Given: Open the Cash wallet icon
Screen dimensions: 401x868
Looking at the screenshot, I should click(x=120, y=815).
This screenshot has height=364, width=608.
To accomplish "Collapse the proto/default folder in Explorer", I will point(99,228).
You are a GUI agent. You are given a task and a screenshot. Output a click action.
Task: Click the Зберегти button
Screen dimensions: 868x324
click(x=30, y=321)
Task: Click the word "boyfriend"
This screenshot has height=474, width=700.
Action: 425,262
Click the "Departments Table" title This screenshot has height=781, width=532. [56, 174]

======

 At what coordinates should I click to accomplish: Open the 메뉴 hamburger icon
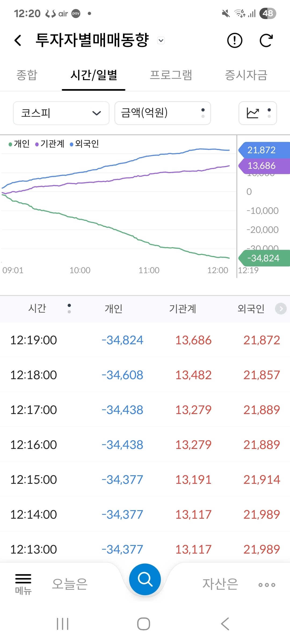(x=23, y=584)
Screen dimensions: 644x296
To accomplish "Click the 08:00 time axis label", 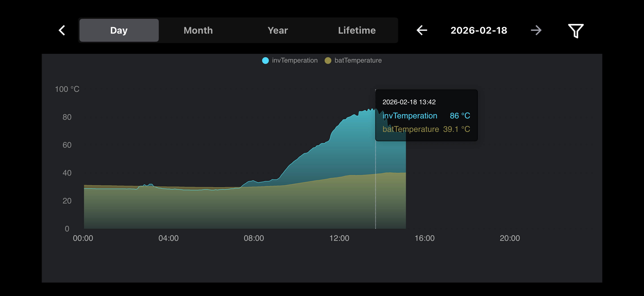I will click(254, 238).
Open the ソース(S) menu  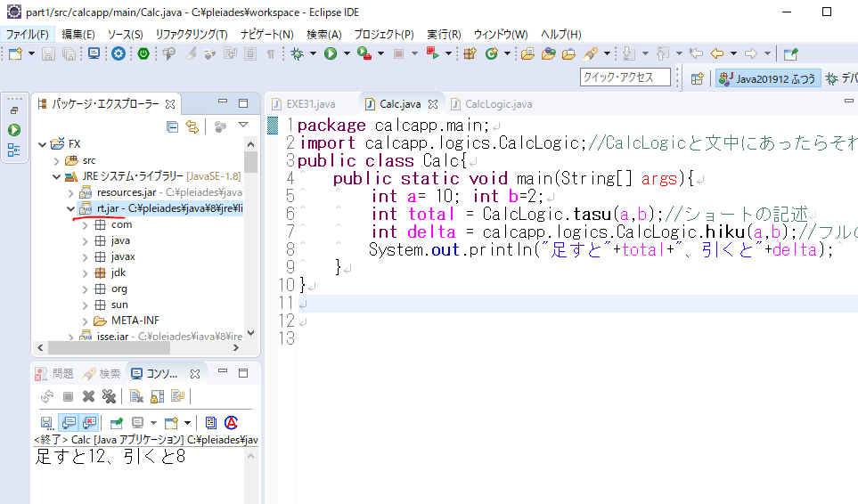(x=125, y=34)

======

## Activity
Write down exactly the span of lines above from the one containing "Task: Click the Зберегти button" to the one containing "width=532. [56, 174]", both ends included.

## Result of this exercise
Task: Click the Зберегти button
Screen dimensions: 868x324
click(x=30, y=321)
Task: Click the word "boyfriend"
This screenshot has height=474, width=700.
Action: 425,262
Click the "Departments Table" title This screenshot has height=781, width=532. [56, 174]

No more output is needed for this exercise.